Aterricé de pie, pero mis rodillas se doblaron por el impacto.
El aire olía a humedad y a flores demasiado dulces, un olor empalagoso que te revolvía el estómago.
Estaba en una especie de torre o pagoda, extravagantemente decorada con madera oscura y detalles dorados.
Las paredes estaban cubiertas de pinturas de paisajes hermosos pero extraños, con lunas dobles y árboles que parecían llorar.
Era un lugar hermoso, pero había algo malo en él, algo que no encajaba, como una flor de plástico en un jardín de verdad.
La belleza era una trampa.
Poco a poco, otros empezaron a aparecer, cayendo del techo como sacos de papas.
Un hombre alto y flaco cayó de bruces, soltando un gemido.
Una chica joven apareció ya corriendo, tropezó y rodó por el suelo pulido.
"¡Mierda! ¿Dónde estamos ahora?", gritó alguien.
"Cállate, idiota, podrían oírte", respondió otra voz.
Éramos un grupo de extraños asustados y desorientados, cada uno una rata en un nuevo laberinto.
Pero noté algo diferente en esta ocasión.
En el desafío anterior, la mayoría de la gente estaba en pánico, gritando, llorando, completamente perdidos.
Ahora, aunque el miedo era palpable, había una especie de resignación en sus ojos, una conciencia sombría.
Ya sabían cómo funcionaba esto.
Ya habían sobrevivido al menos a una ronda.
Eso los hacía más peligrosos.
O más útiles.
"¿Elena?"
Esa voz.
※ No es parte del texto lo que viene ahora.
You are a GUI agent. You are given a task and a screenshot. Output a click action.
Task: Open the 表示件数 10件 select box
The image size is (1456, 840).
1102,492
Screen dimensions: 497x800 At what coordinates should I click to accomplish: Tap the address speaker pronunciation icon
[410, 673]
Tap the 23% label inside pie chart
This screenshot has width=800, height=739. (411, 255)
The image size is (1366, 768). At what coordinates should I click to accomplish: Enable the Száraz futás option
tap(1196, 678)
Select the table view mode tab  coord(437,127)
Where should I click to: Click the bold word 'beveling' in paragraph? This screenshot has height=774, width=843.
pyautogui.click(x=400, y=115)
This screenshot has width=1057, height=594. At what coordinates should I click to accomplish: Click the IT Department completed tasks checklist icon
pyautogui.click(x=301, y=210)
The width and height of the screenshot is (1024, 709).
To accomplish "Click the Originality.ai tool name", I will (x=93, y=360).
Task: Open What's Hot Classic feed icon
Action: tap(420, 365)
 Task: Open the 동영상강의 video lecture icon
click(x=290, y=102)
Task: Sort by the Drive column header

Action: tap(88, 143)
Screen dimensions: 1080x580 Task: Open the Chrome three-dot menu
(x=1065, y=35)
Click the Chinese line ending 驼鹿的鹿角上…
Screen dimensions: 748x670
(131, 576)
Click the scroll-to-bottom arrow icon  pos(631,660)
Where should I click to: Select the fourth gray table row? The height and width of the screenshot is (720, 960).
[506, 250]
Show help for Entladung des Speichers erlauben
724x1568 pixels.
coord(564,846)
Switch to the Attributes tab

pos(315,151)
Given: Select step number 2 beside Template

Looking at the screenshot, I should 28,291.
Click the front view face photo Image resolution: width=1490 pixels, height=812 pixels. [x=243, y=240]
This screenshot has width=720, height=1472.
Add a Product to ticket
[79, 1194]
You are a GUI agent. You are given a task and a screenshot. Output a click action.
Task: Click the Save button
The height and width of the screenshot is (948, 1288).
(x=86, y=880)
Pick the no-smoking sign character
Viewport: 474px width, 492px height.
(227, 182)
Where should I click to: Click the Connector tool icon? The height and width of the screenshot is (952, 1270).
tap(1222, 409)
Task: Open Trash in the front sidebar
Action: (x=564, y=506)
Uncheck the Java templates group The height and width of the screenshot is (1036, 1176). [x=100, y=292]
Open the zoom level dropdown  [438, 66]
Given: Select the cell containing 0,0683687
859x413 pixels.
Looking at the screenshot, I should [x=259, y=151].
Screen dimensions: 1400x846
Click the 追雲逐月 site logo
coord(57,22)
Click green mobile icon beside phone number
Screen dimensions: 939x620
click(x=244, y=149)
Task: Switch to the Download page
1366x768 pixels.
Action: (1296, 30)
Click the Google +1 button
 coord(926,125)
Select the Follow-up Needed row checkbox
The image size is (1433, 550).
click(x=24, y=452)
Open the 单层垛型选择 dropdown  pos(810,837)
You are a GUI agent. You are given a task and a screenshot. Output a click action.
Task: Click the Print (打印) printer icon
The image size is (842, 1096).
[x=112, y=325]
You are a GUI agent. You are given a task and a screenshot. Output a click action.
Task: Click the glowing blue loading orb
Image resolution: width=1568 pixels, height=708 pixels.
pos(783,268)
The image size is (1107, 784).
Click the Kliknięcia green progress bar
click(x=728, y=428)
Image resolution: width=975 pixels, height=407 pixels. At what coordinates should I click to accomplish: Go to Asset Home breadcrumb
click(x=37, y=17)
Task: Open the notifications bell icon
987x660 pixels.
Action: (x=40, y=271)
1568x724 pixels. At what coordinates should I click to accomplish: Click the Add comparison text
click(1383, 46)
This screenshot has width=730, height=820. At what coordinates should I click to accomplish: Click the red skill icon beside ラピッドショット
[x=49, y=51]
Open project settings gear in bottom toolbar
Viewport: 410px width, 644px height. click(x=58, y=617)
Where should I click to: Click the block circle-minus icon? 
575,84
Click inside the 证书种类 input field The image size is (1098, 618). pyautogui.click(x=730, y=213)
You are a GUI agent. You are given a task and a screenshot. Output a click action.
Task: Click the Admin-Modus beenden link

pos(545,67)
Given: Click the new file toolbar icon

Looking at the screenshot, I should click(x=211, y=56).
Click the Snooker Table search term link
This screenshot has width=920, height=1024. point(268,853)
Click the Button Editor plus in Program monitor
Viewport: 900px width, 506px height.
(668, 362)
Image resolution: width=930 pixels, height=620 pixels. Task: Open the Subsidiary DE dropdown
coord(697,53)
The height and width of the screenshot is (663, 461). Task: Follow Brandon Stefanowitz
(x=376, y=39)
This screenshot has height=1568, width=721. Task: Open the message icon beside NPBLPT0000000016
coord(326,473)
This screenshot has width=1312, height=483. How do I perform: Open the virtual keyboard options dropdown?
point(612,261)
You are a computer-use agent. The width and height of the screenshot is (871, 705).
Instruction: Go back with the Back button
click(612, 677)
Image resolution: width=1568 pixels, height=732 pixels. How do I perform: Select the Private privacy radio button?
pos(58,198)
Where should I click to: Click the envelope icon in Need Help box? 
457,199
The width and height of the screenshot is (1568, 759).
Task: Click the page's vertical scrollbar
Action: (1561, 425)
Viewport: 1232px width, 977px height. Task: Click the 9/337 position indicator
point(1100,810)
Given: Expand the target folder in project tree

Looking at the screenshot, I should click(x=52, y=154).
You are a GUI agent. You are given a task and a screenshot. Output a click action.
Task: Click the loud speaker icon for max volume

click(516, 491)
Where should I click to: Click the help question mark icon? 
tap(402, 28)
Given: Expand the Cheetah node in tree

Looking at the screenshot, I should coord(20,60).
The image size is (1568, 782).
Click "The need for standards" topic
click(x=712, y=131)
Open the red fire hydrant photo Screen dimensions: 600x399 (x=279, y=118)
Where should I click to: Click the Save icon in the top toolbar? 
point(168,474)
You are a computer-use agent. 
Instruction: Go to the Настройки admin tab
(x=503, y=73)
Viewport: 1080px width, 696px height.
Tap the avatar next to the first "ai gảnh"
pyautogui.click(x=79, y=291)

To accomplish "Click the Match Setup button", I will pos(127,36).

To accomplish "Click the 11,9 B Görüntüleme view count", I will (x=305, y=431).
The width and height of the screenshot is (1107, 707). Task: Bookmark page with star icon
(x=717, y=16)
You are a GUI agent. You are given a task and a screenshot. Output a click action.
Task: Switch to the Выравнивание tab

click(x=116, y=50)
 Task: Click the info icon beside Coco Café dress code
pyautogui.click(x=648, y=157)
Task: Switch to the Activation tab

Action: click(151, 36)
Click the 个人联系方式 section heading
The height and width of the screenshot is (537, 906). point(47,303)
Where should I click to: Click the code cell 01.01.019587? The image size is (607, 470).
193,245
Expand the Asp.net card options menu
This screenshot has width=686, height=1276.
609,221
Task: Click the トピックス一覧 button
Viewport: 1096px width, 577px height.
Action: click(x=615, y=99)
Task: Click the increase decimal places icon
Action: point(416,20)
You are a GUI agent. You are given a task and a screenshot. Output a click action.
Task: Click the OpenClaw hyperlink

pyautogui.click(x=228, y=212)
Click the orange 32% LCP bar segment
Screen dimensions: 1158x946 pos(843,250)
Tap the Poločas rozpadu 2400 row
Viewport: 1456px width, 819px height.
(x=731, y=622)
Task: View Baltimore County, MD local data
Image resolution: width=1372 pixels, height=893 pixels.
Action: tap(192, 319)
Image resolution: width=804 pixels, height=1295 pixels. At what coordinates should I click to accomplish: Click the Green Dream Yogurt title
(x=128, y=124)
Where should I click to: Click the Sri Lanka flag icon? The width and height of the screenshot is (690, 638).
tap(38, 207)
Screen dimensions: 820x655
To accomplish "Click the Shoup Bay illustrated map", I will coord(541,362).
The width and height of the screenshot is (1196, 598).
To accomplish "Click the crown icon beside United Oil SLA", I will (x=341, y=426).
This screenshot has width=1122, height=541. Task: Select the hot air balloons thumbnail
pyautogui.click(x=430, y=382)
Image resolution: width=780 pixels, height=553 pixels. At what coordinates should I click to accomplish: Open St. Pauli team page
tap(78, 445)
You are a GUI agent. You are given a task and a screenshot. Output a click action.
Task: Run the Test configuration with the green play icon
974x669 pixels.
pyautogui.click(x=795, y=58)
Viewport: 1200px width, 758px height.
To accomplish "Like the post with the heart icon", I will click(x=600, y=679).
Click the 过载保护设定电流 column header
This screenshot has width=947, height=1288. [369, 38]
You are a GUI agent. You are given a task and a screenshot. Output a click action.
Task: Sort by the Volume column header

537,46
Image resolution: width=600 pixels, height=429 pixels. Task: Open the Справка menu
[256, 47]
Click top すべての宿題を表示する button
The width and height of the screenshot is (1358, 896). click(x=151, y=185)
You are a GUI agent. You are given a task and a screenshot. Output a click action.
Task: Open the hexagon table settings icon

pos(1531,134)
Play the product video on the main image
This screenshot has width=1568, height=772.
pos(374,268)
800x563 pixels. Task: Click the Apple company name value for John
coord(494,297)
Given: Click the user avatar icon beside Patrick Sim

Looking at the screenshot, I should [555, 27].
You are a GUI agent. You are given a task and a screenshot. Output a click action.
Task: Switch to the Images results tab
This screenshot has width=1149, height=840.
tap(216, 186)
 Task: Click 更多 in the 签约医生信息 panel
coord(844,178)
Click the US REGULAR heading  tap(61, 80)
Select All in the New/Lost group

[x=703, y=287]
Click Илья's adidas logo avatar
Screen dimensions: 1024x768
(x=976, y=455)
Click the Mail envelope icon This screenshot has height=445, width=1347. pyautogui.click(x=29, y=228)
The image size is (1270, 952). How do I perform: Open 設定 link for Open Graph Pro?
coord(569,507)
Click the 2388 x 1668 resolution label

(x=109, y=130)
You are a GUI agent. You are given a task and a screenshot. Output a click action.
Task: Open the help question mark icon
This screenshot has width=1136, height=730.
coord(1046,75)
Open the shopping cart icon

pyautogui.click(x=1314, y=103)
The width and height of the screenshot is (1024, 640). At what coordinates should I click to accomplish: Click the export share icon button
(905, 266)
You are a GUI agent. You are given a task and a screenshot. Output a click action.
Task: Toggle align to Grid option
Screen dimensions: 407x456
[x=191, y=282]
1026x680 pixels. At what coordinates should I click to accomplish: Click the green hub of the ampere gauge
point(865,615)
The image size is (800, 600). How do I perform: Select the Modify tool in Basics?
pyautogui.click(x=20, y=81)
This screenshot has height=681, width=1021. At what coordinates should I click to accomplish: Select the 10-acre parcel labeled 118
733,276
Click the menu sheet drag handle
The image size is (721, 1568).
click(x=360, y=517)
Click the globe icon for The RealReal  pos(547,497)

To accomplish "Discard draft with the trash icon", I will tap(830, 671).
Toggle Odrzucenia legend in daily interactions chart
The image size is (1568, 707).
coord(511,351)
Me giré.
Era Miguel. No mi Miguel, claro, sino un chico que había conocido en la prueba anterior, un estudiante de ingeniería flacucho pero inteligente. Se había pegado a mí después de que lo salvé de una situación complicada.
"Miguel", respondí, un pequeño alivio recorriéndome. Ver una cara conocida en este infierno era como encontrar un vaso de agua en el desierto.
Se acercó, sobándose el brazo.
"¿Estás bien? ¿Qué número te tocó?".
Miré mi muñeca. "17".
Él me mostró la suya. "Yo soy el 18".
Fruncí el ceño. En la ronda anterior, nuestros números eran mucho más altos, de tres cifras.
"¿Crees que los números se reiniciaron?", preguntó Miguel.
Negué con la cabeza, mi mente trabajando a toda velocidad.
"No lo creo", dije en voz baja, para que solo él me escuchara. "Creo que este es nuestro nuevo número de identificación, basado en cuántos quedamos".
Los ojos de Miguel se abrieron de par en par al entender la implicación.
Éramos muy pocos.
Muchos habían muerto.
Y eso significaba que este nuevo desafío sería mucho más difícil.
Justo en ese momento, la musiquita helada volvió a sonar, esta vez desde todas partes a la vez, como si las propias paredes de la torre estuvieran cantando.
"Luna de espejo, flor de papel..."
Todos se quedaron en silencio, y el miedo en la habitación se hizo tan espeso que casi se podía tocar.